LONDON — Patrick has only been mayor of Cockington, a small English village, for less than two weeks. But he’s already had his office taken away.

That is, his small pen filled with hay. Because Patrick is a pony.

Patrick, a 4-year-old Shetland pony with well-combed bangs, had been meeting with constituents at an “interaction pen” in the garden of a pub, which he regularly frequents for a few slurps of Guinness. But that has been dismantled, after a single complaint lodged to local authorities.

The dispute is ostensibly about building permissions — but supporters are convinced that it was designed to take him down. Possibly by a human who wants to be mayor.

“It was a one-horse race for him to be mayor, but apparently someone was jealous,” said Kirk Petrakis, who, along with his wife, Hannah, owns the mayor of the town in Devon, England.

Patrick’s pen, constructed almost a year ago by volunteers at an agricultural organization, was outside the Drum Inn pub in Devon. Locals — especially those who had anxiety, disabilities and terminal illnesses – knew they could always find him there, Petrakis told The Washington Post.


But since he became the mayor — at an official ceremony on July 23, in which Patrick donned a traditional British mayoral red gown complete with a white trim — there was a complaint to local authorities from an unnamed person.

Petrakis says they don’t know who is behind the complaint, but “we have our suspicions.” Patrick currently resides at a “luxury stable,” his owners said, but they did not want to share his exact location because of safety fears.

A Torbay Council spokesperson confirmed it had received a complaint from a member of the public and said that it had “not received or approved any planning applications for the fencing or the change of use for horses” and that it encouraged Patrick’s supporters to seek adequate permission to erect a space for him to meet with locals.

The council said it had opened an “enforcement case” into the erection of “unauthorised timber fencing and the display of advertisements within the beer garden,” which is in a designated conservation area and next to a historic building.

Patrick’s owners say they are devastated by the council’s actions and say they are alarmed at how quickly the council responded to a single complaint about the town mayor.

Petrakis says he and his wife, Hannah, were forced to dismantle the pen as onlookers cried. Patrick’s pen “meant a lot to so many people — it was to support those most vulnerable in our community,” he said, especially after lockdowns enforced by the British government during the coronavirus pandemic.


Petrakis added that he did not think special planning was needed for Patrick’s pen, insisting there “is lots of other fencing close by, without permission.”

According to Patrick’s owners, the pub says the mayor is still welcome inside. “But it’s not the same,” Petrakis said.
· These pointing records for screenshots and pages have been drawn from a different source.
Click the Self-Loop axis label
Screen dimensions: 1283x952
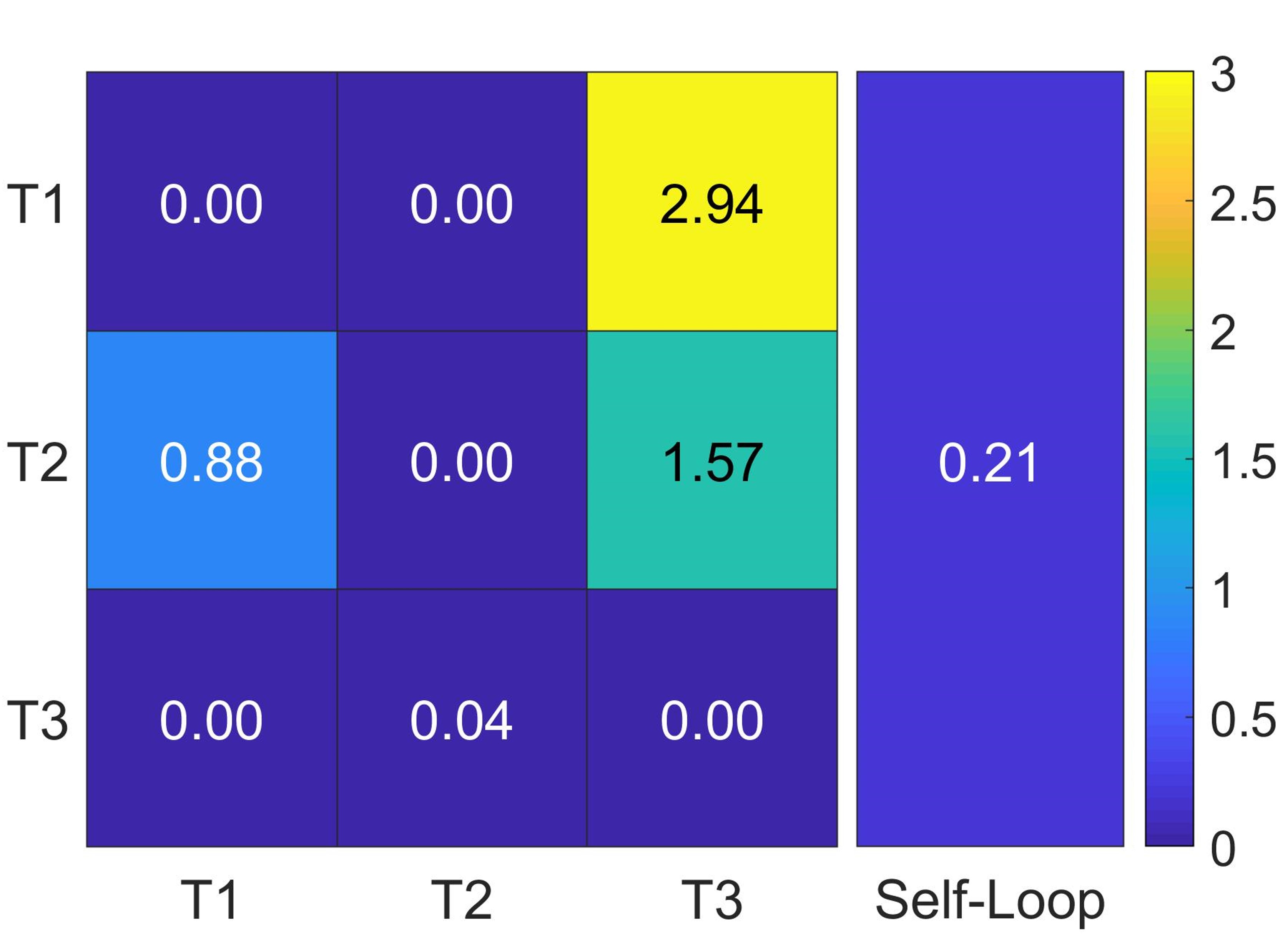point(989,900)
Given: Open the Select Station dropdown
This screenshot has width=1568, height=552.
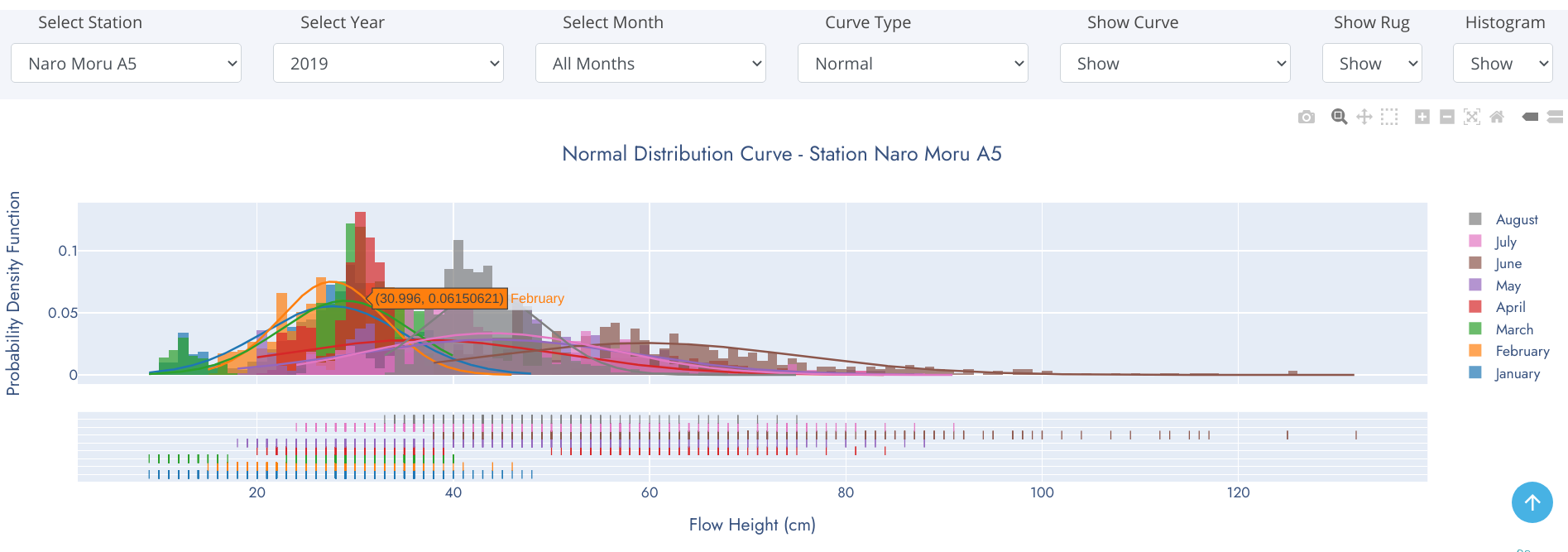Looking at the screenshot, I should pos(126,63).
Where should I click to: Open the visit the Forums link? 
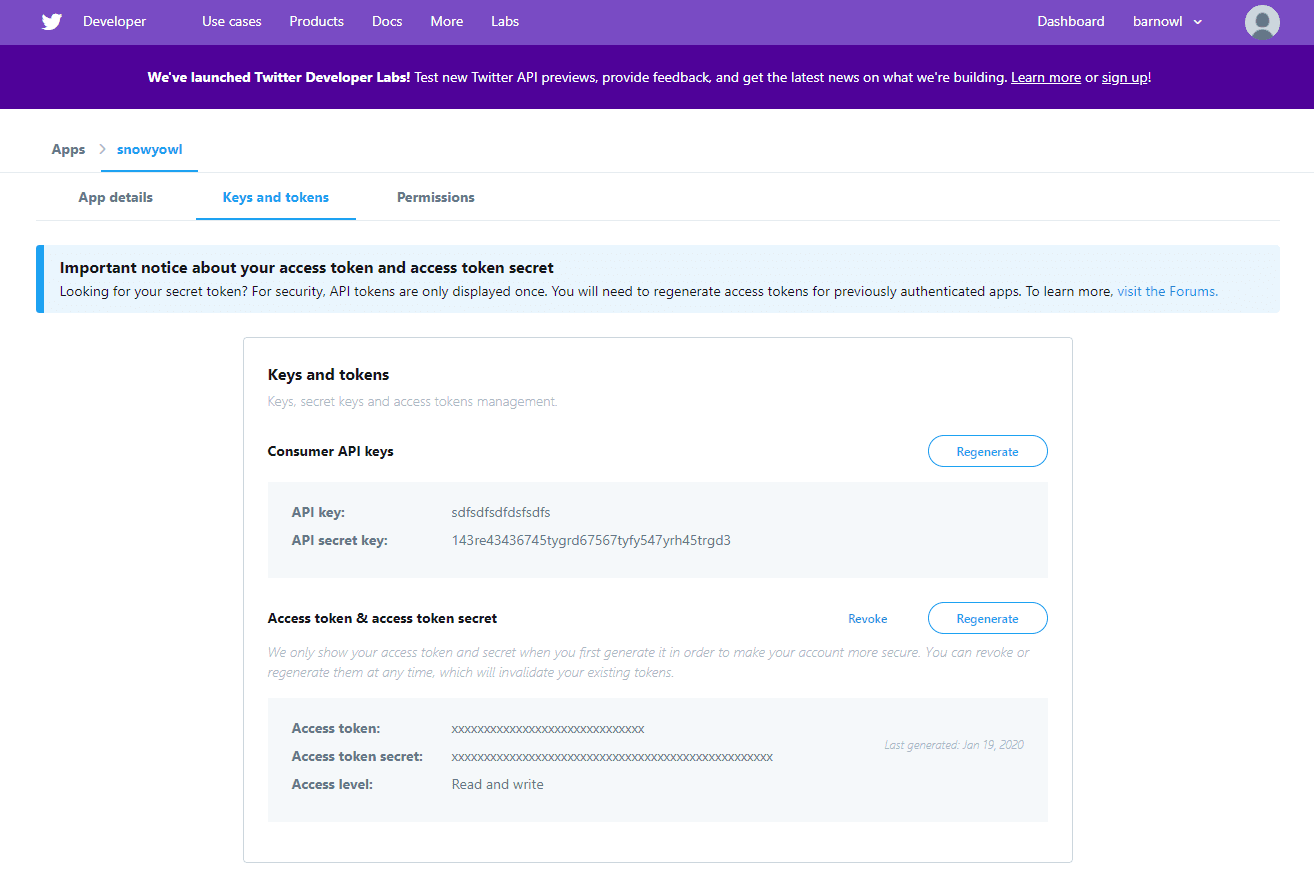click(x=1167, y=292)
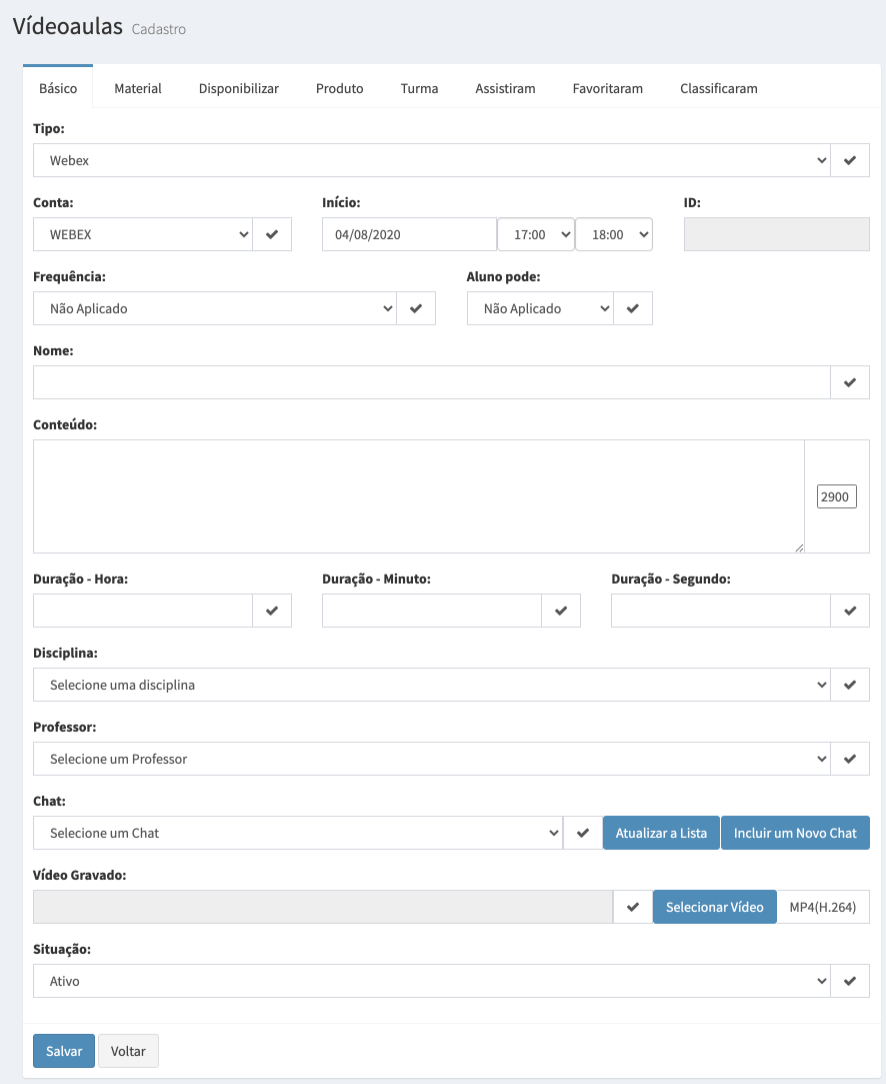Click the Salvar button
Screen dimensions: 886x1084
(x=64, y=1051)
As for the Drum Inn, “we won’t be commenting on the pony,” its manager said when reached by The Post.

British lawmaker Kevin Foster, who serves as a Conservative member of Parliament for Torbay, said Thursday that he was “stunned” by the council’s “disproportionate response” to scrap Patrick’s pen.

“The move to make Patrick ‘mayor’ was meant as a lighthearted and humorous way to promote Cockington Village to tourists,” Foster, who supported his campaign, told The Post. “Yet the over-the-top reaction of Torbay Council in response to one complaint is the real joke.”

Foster attended Patrick’s swearing-in ceremony, where Patrick paired his red robe with a handcrafted golden chain around his neck as his insignia of office, just like the many mayors who stood before him (on the usual two legs, not four).

During the pandemic, people who became isolated at home followed Patrick online and quickly considered him a friend, his owners said. When his pen opened and lockdowns lifted, locals then ventured out to meet Patrick.


They knew he would be there, waiting. Patrick is “for everyone,” Hannah Petrakis said.

Foster said that Patrick’s “small therapy area in a large beer garden” was a space for residents to share their comments and concerns – and was of “no inconvenience to anyone.” He implored the council to rethink the decision and instead “help facilitate the serious therapy work being done.”

Thousands of people have sent messages of support amid Patrick’s pub controversy, Petrakis said.

Petrakis and Patrick posted a video Wednesday to the mayor’s official Facebook page this week to update supporters on the situation. After nine minutes on Facebook Live, the pony fell asleep.

“We are all in this very difficult situation in our lives at the moment,” Petrakis said citing the cost-of-living crisis in Britain and Russia’s invasion of Ukraine. Patrick has recently raised money to support Ukrainians.

Patrick’s owners told The Post on Thursday that they would carry on trying to develop a designated space where Patrick can meet people.

Petrakis explained that though Patrick is allowed indoors in some cases, sometimes such environments can be too noisy when he is attempting to comfort those who need it.

“We will find somewhere,” they said. “If Patrick here can bring a little bit of happiness to everybody, what is the harm in it?”